* _PROBLEM REQUIREMENTS_:
Below are lines of data; restate word for word those running from the line containing "Where should I click to: Close" to the line containing "Open the 新闻 section", inclusive, and no others.

* _PROVIDED DATA_:
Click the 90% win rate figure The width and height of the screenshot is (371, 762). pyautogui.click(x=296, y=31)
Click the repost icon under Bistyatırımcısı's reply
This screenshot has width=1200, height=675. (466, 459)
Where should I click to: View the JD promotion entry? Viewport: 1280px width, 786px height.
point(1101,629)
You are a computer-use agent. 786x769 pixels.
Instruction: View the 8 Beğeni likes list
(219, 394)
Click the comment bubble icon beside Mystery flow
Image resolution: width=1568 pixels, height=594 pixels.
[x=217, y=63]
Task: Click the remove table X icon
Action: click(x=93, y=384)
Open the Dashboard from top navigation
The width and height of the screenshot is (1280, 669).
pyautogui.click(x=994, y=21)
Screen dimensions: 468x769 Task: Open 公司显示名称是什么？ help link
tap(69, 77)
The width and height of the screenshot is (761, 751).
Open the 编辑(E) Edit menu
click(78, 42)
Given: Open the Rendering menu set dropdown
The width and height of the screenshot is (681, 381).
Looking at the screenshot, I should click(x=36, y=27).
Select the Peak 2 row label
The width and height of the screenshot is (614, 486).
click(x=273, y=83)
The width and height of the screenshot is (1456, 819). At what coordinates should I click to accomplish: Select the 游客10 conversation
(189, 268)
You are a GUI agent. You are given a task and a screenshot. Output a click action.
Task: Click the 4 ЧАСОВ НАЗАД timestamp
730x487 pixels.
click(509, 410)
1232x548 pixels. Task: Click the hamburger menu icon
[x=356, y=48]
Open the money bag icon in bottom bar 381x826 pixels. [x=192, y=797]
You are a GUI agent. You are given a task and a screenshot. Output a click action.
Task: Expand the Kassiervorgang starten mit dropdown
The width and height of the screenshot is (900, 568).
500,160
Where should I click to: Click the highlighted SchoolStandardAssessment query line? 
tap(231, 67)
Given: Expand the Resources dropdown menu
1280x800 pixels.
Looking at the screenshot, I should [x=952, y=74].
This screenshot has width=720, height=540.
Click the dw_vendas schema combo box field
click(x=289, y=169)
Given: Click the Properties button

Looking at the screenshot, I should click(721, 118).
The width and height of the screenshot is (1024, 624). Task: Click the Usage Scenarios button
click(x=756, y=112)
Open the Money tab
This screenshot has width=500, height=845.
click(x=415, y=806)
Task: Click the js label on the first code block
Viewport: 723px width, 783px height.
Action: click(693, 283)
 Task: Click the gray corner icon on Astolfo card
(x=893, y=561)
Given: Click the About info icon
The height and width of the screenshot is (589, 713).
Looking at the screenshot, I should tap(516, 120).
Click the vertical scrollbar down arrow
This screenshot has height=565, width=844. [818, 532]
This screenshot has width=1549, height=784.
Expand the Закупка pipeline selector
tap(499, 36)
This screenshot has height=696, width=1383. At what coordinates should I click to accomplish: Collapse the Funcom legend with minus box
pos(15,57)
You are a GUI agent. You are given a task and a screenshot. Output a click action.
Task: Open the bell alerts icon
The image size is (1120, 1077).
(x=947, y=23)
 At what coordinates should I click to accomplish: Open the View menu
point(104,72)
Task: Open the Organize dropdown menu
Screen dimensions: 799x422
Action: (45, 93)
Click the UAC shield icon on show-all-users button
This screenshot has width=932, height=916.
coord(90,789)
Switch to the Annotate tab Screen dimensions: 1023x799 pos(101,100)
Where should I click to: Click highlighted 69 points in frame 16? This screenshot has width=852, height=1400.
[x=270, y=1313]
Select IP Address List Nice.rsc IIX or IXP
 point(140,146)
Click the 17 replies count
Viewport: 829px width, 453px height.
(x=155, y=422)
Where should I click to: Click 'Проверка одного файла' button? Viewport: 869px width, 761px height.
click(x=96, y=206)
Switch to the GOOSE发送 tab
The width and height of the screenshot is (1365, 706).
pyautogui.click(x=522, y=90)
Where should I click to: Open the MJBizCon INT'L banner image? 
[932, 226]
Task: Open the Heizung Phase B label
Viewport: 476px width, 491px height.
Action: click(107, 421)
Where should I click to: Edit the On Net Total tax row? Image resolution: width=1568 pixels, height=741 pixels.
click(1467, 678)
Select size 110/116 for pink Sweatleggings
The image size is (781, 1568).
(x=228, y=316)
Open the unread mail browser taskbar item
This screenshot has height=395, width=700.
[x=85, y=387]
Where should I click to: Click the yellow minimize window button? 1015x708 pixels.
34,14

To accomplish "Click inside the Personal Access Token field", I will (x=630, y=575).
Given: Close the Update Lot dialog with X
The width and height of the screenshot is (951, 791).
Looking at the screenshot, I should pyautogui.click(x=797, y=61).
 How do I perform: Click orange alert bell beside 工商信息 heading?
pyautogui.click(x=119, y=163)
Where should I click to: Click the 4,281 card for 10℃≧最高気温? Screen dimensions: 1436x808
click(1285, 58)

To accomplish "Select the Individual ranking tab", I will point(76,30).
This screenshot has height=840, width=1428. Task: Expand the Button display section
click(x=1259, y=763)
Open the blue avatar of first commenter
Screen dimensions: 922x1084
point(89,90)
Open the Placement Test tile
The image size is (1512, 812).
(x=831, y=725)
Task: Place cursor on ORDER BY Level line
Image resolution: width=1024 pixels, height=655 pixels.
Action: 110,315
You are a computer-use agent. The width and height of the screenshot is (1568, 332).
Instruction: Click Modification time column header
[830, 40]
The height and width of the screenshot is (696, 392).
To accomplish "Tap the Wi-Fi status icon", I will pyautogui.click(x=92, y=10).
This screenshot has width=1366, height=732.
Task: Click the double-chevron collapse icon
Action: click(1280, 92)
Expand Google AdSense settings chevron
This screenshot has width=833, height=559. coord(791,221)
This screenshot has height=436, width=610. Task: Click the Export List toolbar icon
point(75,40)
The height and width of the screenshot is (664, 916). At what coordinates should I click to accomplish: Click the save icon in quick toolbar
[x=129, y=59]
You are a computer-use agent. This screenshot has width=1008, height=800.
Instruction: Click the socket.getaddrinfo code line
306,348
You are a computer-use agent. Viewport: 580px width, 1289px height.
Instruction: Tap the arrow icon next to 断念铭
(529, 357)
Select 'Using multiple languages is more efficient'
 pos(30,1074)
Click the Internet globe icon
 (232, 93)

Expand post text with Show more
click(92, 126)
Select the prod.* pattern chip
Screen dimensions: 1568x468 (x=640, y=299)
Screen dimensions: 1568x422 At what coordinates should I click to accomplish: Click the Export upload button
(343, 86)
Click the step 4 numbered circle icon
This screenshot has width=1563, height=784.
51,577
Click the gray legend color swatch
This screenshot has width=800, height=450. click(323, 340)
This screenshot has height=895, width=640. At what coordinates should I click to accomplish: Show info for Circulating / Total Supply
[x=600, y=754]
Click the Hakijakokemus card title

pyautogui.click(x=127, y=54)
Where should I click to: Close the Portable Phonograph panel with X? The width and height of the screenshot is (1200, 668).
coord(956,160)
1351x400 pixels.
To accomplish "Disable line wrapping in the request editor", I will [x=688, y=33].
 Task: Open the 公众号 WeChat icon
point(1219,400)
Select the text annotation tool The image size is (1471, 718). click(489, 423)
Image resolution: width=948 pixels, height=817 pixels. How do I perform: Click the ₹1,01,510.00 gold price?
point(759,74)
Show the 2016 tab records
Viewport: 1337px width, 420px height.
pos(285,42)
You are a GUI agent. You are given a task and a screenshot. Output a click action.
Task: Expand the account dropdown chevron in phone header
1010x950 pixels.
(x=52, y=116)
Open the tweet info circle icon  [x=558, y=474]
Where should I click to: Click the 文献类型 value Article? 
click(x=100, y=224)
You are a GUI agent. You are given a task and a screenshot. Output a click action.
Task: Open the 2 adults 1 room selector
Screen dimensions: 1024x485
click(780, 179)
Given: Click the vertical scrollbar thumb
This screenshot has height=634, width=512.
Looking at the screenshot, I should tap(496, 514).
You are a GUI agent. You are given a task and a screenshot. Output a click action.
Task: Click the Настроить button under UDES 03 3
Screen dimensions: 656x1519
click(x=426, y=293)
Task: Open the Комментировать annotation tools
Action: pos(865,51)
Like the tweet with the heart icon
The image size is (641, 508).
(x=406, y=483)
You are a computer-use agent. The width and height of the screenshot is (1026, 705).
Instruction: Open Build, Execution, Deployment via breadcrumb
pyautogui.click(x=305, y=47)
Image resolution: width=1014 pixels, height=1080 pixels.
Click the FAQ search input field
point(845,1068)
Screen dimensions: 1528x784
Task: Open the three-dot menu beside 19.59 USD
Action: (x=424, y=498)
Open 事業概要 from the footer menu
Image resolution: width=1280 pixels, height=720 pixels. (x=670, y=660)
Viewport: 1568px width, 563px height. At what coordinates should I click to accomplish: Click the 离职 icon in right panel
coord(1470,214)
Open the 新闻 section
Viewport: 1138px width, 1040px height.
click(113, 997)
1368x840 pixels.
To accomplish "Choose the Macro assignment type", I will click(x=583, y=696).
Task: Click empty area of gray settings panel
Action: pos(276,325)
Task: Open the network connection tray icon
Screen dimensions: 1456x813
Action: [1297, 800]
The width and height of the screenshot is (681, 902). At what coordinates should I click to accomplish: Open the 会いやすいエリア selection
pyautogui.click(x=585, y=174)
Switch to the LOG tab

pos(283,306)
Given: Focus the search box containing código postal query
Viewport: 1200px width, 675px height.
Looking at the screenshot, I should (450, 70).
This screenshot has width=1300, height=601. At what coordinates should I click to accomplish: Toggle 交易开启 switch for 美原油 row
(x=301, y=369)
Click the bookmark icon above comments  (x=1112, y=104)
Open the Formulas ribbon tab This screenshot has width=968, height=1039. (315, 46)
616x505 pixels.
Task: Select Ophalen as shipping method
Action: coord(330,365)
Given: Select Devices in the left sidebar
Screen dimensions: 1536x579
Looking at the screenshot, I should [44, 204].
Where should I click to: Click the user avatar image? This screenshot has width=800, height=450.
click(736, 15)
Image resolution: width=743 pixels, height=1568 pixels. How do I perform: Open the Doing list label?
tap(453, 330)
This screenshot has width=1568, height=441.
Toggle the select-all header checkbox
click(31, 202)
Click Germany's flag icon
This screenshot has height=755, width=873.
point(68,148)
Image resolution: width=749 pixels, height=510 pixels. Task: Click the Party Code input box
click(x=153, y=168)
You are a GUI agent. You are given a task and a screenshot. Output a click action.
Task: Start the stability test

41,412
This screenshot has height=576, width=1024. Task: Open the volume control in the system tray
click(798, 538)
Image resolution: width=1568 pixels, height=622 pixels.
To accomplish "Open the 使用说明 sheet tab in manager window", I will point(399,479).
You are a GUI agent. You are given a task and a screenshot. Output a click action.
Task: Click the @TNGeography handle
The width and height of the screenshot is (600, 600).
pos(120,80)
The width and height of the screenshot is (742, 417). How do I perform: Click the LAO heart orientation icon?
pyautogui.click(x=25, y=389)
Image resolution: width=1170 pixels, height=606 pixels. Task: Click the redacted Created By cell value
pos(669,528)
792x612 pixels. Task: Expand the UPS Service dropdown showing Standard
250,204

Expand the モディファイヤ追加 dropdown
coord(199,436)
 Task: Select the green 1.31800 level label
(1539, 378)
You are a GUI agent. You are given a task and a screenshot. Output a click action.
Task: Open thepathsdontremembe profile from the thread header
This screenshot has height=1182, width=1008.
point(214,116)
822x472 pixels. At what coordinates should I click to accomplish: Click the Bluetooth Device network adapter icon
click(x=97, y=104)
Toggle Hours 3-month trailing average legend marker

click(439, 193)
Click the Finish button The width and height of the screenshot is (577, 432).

* _RESPONSE TO THIS EXERCISE_:
Where should I click to: Close the Portable Phonograph panel with X? The width and height of the screenshot is (1200, 668).
coord(956,160)
1351x400 pixels.
To accomplish "Disable line wrapping in the request editor", I will [x=688, y=33].
 Task: Open the 公众号 WeChat icon
point(1219,400)
Select the text annotation tool The image size is (1471, 718). click(489, 423)
Image resolution: width=948 pixels, height=817 pixels. How do I perform: Click the ₹1,01,510.00 gold price?
point(759,74)
Show the 2016 tab records
Viewport: 1337px width, 420px height.
pos(285,42)
You are a GUI agent. You are given a task and a screenshot. Output a click action.
Task: Expand the account dropdown chevron in phone header
1010x950 pixels.
(x=52, y=116)
Open the tweet info circle icon  [x=558, y=474]
Where should I click to: Click the 文献类型 value Article? 
click(x=100, y=224)
You are a GUI agent. You are given a task and a screenshot. Output a click action.
Task: Open the 2 adults 1 room selector
Screen dimensions: 1024x485
click(780, 179)
Given: Click the vertical scrollbar thumb
This screenshot has height=634, width=512.
Looking at the screenshot, I should tap(496, 514).
You are a GUI agent. You are given a task and a screenshot. Output a click action.
Task: Click the Настроить button under UDES 03 3
Screen dimensions: 656x1519
click(x=426, y=293)
Task: Open the Комментировать annotation tools
Action: pos(865,51)
Like the tweet with the heart icon
The image size is (641, 508).
(x=406, y=483)
You are a computer-use agent. The width and height of the screenshot is (1026, 705).
Instruction: Open Build, Execution, Deployment via breadcrumb
pyautogui.click(x=305, y=47)
Image resolution: width=1014 pixels, height=1080 pixels.
Click the FAQ search input field
point(845,1068)
Screen dimensions: 1528x784
Task: Open the three-dot menu beside 19.59 USD
Action: (x=424, y=498)
Open 事業概要 from the footer menu
Image resolution: width=1280 pixels, height=720 pixels. (x=670, y=660)
Viewport: 1568px width, 563px height. At what coordinates should I click to accomplish: Click the 离职 icon in right panel
coord(1470,214)
Open the 新闻 section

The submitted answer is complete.